§ TASK DIRECTIONS: Output the span of lines from the one that contains "Task: Click Delete Section" through the end of the records, inclusive, exactly as written and free of pictures.

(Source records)
----

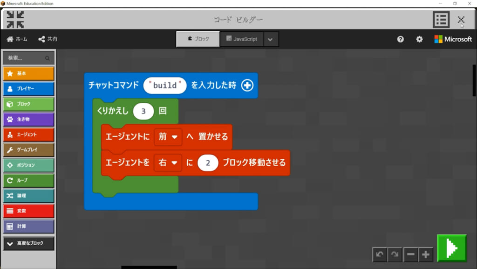Open settings via the gear icon
477x269 pixels.
[x=419, y=39]
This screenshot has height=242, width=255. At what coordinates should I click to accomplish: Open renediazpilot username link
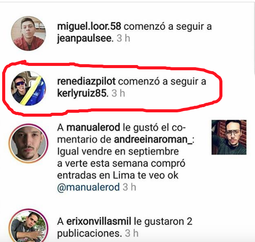click(x=86, y=81)
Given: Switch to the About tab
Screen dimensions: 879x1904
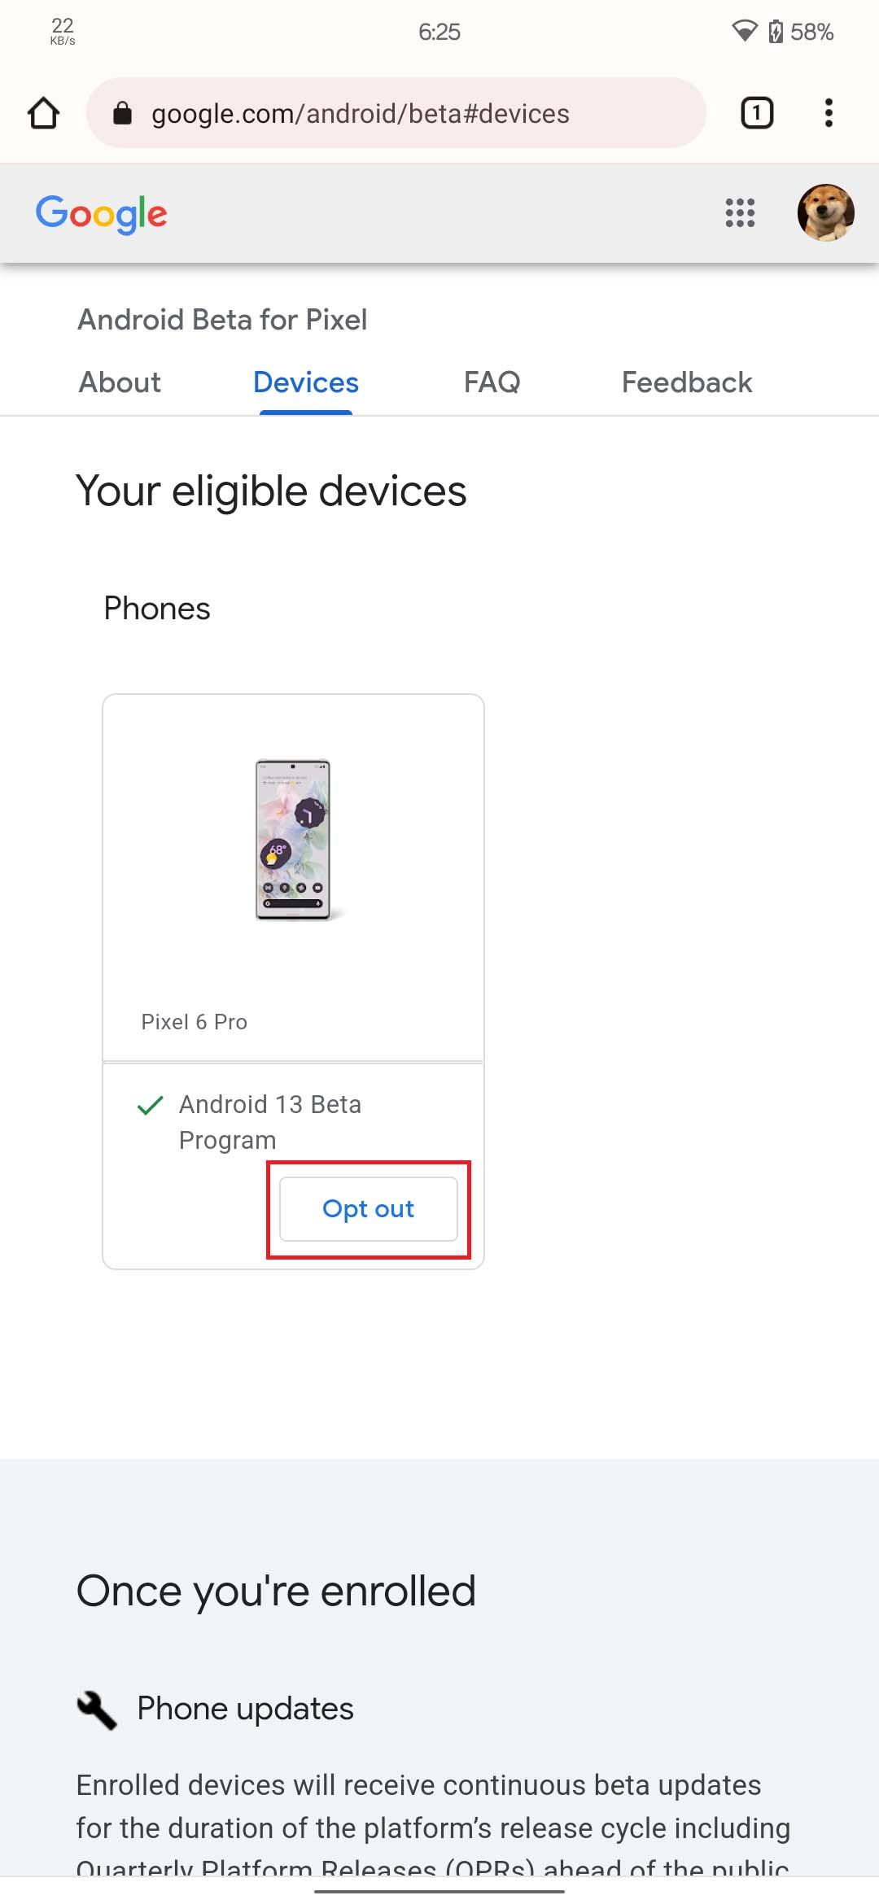Looking at the screenshot, I should (120, 382).
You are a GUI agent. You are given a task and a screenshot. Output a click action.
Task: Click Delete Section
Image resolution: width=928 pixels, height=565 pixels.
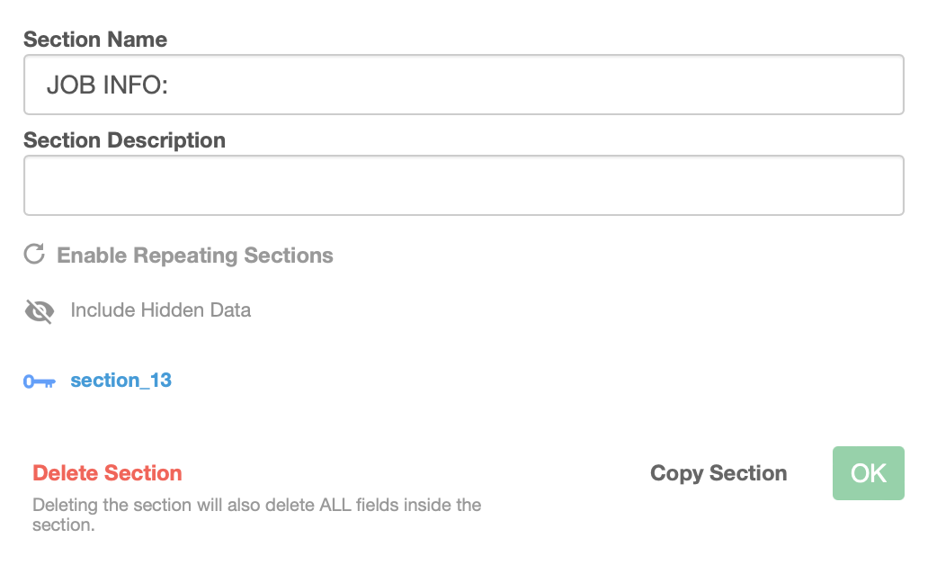(x=106, y=472)
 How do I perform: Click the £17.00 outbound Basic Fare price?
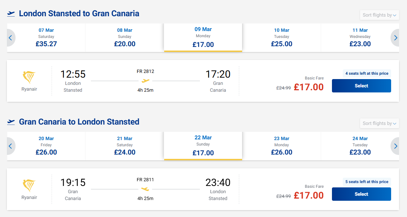click(308, 87)
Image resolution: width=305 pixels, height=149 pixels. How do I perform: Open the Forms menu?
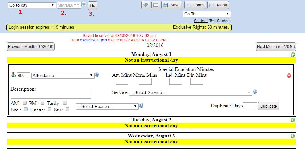[195, 5]
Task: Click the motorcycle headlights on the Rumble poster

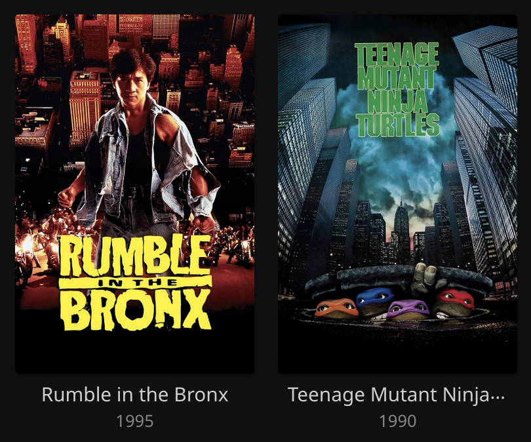Action: point(27,243)
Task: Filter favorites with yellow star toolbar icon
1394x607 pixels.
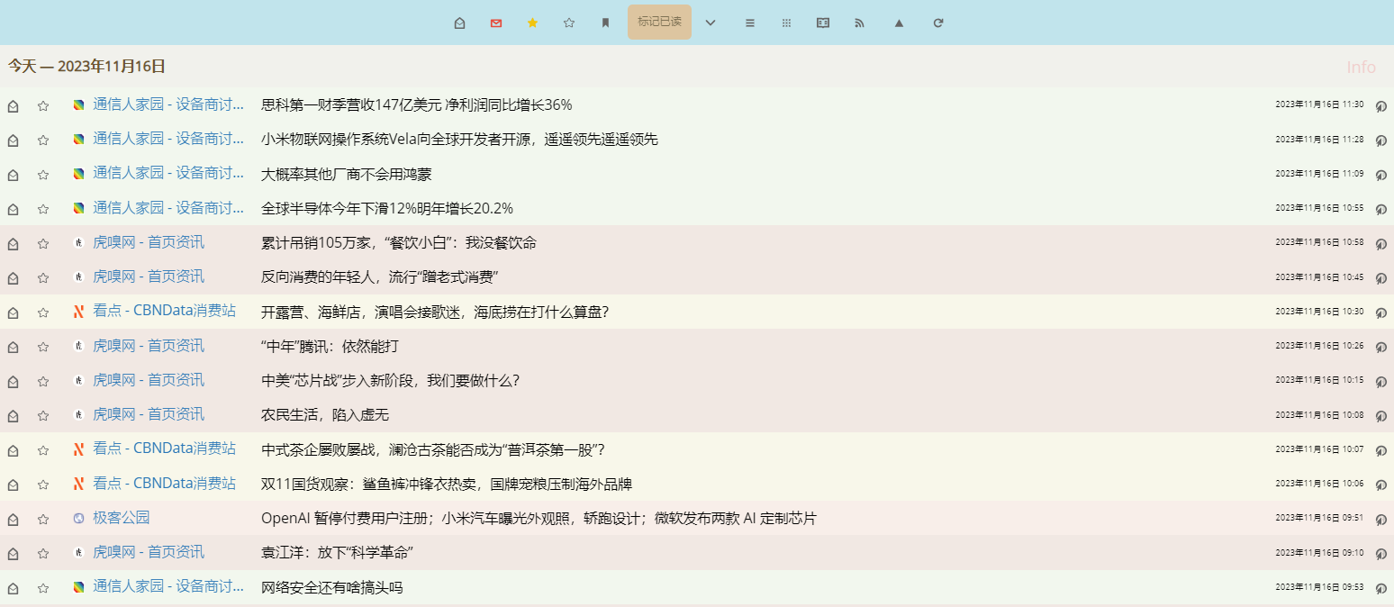Action: [x=532, y=23]
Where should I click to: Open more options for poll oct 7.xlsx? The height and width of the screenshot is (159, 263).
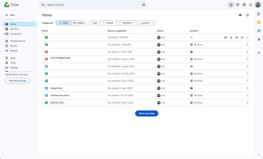[x=247, y=103]
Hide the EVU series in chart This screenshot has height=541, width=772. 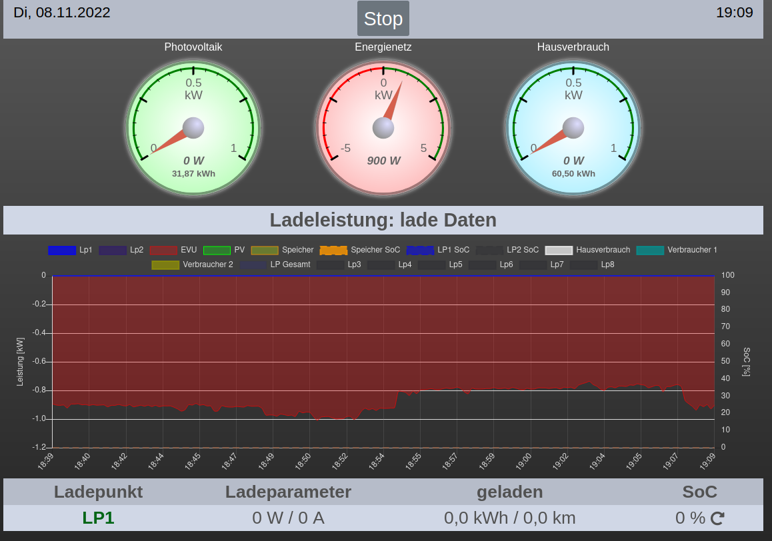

----

§ ANSWER SECTION:
Task: Click Delete Section
Image resolution: width=928 pixels, height=565 pixels.
(x=106, y=472)
 How do I perform: Click the £17.00 outbound Basic Fare price?
click(308, 87)
Image resolution: width=305 pixels, height=149 pixels. How do I perform: Open the Forms menu?
[195, 5]
Task: Click the motorcycle headlights on the Rumble poster

Action: point(27,243)
Task: Filter favorites with yellow star toolbar icon
1394x607 pixels.
Action: [x=532, y=23]
Where should I click to: Open more options for poll oct 7.xlsx? The height and width of the screenshot is (159, 263).
[x=247, y=103]
Hide the EVU series in chart This screenshot has height=541, width=772. 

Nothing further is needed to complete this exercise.